In the biological approach, it is noted that certain species of algae and bacteria will photosynthesize hydrogen instead of sugar and oxygen. However, the hydrogen synthesis is inhibited by oxygen, so bioengineering of an enzyme or a whole new organism would be required to make this even marginally practical.
What about hydro? Hydro is wonderful, but how many more dams would be needed to dramatically increase electrical production, and at what cost in time, materials, and energy? Ironically, nukes appear to be the best road to the hydrogen economy at the moment.
Assuming we can get the hydrogen, the next problem is storing it, unless we move to a strict model of everyone generating his own on the fly. Hydrogen is notoriously explosive, reactive, and tends to leak from most containments, presenting a safety hazard as well as a simple net loss of fuel.
If you have the hydrogen, and have figured out how to store it, now you need the vehicles. Unfortunately, this becomes a chicken/egg scenario.
Absent a massive intervention by the Feds, one doubts that auto manufacturers would be producing hydrogen cars without an infrastructure in place. Moreover, at upwards of $5,000 per car, it would not be feasible (again without subsidies) to convert most vehicles to run on hydrogen. Instead, hydrogen-only models would have to be phased in.
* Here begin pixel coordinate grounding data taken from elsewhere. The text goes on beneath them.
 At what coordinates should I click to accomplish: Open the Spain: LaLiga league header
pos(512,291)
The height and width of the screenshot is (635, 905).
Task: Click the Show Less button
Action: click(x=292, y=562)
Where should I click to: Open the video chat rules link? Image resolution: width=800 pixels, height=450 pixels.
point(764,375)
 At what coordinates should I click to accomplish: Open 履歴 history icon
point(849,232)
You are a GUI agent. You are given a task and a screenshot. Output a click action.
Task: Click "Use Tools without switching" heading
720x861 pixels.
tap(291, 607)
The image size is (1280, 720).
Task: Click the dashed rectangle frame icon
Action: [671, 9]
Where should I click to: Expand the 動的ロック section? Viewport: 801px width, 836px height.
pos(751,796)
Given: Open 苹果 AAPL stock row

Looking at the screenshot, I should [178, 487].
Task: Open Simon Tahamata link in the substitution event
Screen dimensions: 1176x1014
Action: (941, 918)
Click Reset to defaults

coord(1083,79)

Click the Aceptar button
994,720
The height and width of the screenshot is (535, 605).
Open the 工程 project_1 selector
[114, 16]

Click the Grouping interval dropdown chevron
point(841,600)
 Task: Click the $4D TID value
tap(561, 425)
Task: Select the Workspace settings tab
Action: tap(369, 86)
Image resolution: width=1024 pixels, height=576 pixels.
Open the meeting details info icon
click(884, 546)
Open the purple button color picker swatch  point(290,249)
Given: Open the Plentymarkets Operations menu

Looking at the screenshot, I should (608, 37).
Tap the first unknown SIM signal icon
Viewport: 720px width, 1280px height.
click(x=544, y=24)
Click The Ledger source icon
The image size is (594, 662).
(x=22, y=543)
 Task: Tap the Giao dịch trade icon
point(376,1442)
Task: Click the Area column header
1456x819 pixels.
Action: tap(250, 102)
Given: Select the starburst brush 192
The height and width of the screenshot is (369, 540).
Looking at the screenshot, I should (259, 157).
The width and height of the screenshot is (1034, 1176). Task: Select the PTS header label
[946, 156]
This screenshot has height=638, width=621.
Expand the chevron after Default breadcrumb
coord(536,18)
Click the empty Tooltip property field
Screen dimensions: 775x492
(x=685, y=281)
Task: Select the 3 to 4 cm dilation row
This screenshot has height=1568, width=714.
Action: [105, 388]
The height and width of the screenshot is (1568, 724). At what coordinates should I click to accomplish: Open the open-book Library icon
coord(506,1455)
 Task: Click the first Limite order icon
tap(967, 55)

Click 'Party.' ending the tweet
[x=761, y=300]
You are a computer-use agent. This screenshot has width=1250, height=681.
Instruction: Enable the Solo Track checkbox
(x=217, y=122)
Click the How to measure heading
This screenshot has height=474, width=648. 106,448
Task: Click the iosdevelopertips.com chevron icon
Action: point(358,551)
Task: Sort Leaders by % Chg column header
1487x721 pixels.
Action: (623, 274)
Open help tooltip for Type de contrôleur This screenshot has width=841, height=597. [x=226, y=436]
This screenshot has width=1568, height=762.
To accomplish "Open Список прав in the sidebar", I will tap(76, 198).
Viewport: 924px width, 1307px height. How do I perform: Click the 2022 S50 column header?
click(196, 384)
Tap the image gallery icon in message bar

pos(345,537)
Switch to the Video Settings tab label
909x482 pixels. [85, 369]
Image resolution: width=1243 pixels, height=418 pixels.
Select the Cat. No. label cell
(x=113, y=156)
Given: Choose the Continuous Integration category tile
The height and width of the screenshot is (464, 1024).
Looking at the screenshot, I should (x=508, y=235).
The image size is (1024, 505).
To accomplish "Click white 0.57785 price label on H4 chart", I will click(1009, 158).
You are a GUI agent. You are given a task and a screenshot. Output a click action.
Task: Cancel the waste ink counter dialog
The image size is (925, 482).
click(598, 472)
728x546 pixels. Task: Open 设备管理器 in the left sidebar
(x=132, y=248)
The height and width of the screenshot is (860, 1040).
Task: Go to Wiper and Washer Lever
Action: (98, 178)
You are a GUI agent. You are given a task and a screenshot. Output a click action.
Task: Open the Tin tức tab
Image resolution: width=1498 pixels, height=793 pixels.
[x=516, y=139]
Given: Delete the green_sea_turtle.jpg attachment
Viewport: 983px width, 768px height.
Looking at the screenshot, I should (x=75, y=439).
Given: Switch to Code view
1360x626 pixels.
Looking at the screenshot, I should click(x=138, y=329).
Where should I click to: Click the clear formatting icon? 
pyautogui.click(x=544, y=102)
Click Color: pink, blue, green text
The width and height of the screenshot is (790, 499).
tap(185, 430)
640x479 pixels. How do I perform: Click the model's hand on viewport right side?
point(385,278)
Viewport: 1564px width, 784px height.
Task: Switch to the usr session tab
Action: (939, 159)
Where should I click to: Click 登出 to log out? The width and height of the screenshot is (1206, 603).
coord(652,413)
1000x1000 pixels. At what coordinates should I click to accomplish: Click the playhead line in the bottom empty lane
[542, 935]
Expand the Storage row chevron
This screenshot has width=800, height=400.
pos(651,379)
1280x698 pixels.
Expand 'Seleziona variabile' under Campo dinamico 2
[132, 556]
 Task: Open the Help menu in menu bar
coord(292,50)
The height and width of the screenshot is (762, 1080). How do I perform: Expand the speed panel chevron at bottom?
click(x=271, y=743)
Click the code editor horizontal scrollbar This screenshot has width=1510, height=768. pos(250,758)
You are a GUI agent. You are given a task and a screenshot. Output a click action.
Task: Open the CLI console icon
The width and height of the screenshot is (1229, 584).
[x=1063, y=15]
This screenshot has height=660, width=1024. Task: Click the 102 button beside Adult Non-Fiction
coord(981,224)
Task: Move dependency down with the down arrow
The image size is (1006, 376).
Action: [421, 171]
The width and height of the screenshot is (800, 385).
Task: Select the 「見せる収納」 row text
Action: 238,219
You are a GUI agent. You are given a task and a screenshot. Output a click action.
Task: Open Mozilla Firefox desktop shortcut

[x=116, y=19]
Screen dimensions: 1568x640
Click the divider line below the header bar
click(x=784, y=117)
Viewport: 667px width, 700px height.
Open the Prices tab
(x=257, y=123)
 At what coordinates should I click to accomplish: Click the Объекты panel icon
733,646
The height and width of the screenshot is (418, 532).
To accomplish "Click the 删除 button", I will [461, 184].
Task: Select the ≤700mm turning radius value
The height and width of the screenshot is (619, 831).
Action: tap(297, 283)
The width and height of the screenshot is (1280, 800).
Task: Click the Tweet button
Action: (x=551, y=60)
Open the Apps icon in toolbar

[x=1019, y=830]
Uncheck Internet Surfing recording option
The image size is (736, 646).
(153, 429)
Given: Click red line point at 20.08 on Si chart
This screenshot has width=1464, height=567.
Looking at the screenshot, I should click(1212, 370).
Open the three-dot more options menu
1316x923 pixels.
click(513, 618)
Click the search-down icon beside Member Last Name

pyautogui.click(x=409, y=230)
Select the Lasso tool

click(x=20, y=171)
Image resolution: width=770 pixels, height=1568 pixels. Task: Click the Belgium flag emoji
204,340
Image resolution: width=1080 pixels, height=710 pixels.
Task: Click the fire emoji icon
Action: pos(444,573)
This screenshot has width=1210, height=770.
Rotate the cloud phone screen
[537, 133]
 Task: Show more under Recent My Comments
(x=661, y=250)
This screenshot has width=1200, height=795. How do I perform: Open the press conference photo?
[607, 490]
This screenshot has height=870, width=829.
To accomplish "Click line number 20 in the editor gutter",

Finally, it must be said that the incredible amount of electricity required to drive this hydrogen economy would be far better utilized to power transportation directly, as in electrically-powered light rail systems, or electric passenger cars.
As to the reliability of the sun, its energy is produced by fusion, and that remains the elusive butterfly. If you want to dream about alternative energy, dream rather of fusion. Some of the greatest minds in the world have labored over it, as yet to no avail.